Part 1 – what is the incarnation?

                   God made us for Himself – to share in His life in heaven.  However, through Adam sin entered into our human nature, dividing us from God.  Yet, God did not abandon us; He willed to come to our rescue and to bring about our salvation.  While it is speculated that God could have accomplished our salvation in multiple ways, the most fitting way (and thus the way He chose to do it) would be through the taking on of our human nature in His own life, and in coming among us in the human nature to carry out the work of salvation through undergoing death.  It is the taking on of our human nature by God that will be the subject of the next three installments, focusing first on the nature of the mystery itself of God taking on human nature, followed by consideration of the place of the Virgin Mary in this mystery, and concluding with briefly exploring some elements of Jesus’ earthly life.

This mystery of God becoming man is called the Incarnation.  That God becomes “incarnate” literally means that he takes on flesh.  Recall from earlier

installments that God, in his own nature, is invisible and is pure spirit (without a body).  In the Incarnation, God willingly takes to Himself the fullness of the life of our human nature in the body – with its limitations and weaknesses – in the person of the Son who is born of a woman (the Virgin Mary) into our humanity, all while remaining fully God in His infinite nature.  This truth of God in the fullness of His Divine nature taking on the fullness of human nature is a great mystery of faith of which we can understand some elements but not the fullness of its significance.

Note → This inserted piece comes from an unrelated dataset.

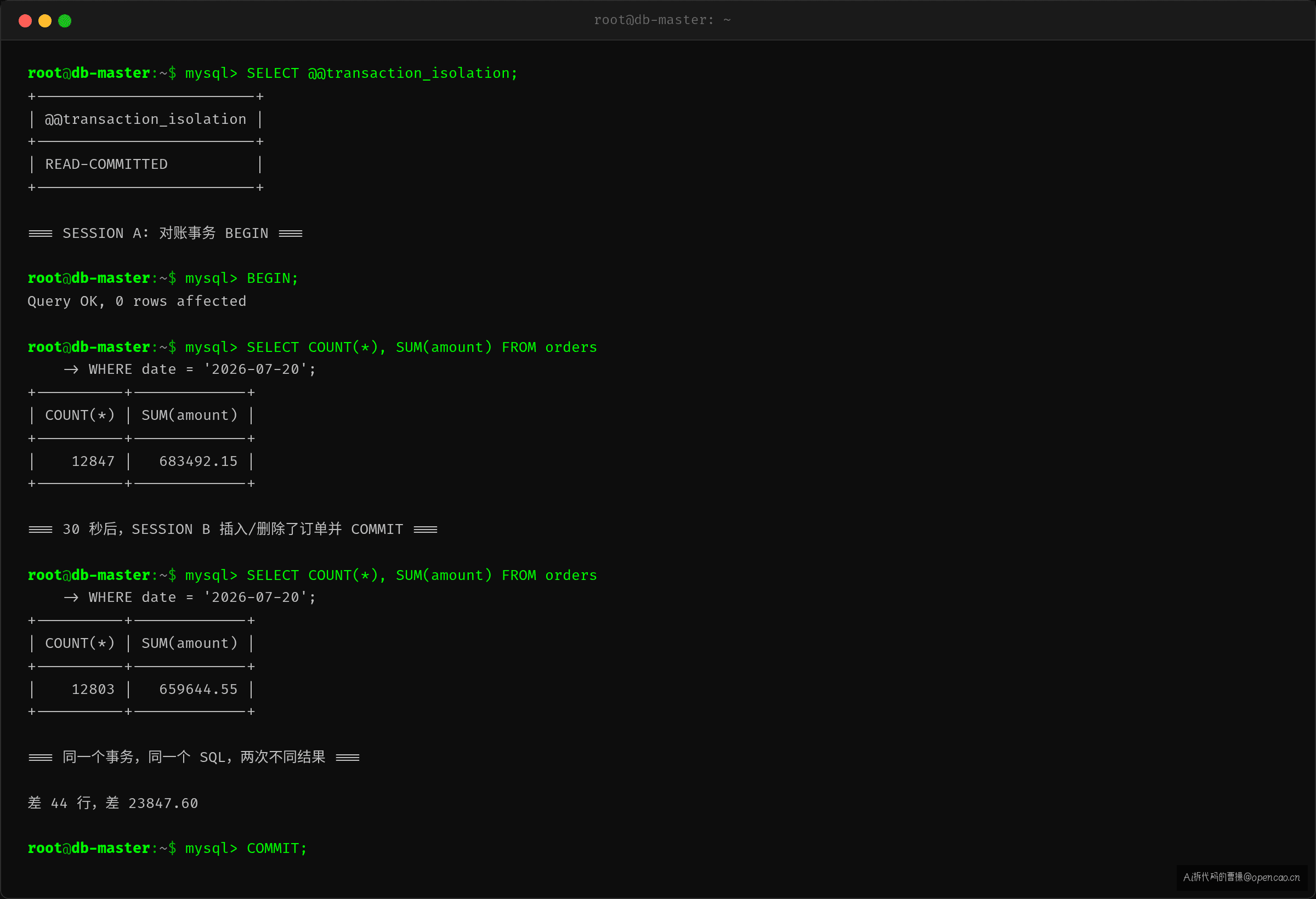Click the window title root@db-master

To break down some of the key elements of this truth of the Incarnation, we want to consider (with The New St. Joseph Baltimore Catechism) the difference between “who” and “what” is Jesus Christ.  In considering “who” Jesus is, we are speaking of His identity – that He is the Divine Second person of the Blessed Trinity.  When asking “what,” we speak of Jesus’ nature – that he is both fully God and fully man; that is, he is fully two natures (no either human or divine, but both), lacking nothing of either nature.  As revealed in the Scriptures (especially John 1), the second person of the Trinity, the Word, is fully God from all eternity, who in time takes on human nature so as to redeem fallen humanity.  Thus, the most basic way to define the Incarnation is that of the eternal God taking on Himself the fullness of the human nature, such that nothing of His divinity is reduced nor is any of what it means to be human lacking – with nothing of the two natures being confused or overpowered by the other.

Why does God go to this extent to come down from heaven to take on Himself our human nature?  The Catechism of the Catholic Church, in paragraphs 457-460 identifies four reasons:  to save us from our sins; to testify to God’s love for us; to be our example of holiness; and to offer us a share in His own divine life.  Each of these goods, while they could each be taken separately, together express God’s singular desire to take us to Himself for all eternity to be loved forever – which is itself a great and beautiful mystery.  In our next installment, we will see how the Virgin Mary participated in this saving plan of God and how she remains for us an aid to our receiving of Christ’s saving works.

 For further reading:  In the Catechism of the Catholic Church, paragraphs 456-483 articulate the meaning and nature of God taking on our human nature, addressing key questions and issues pertaining to this mystery.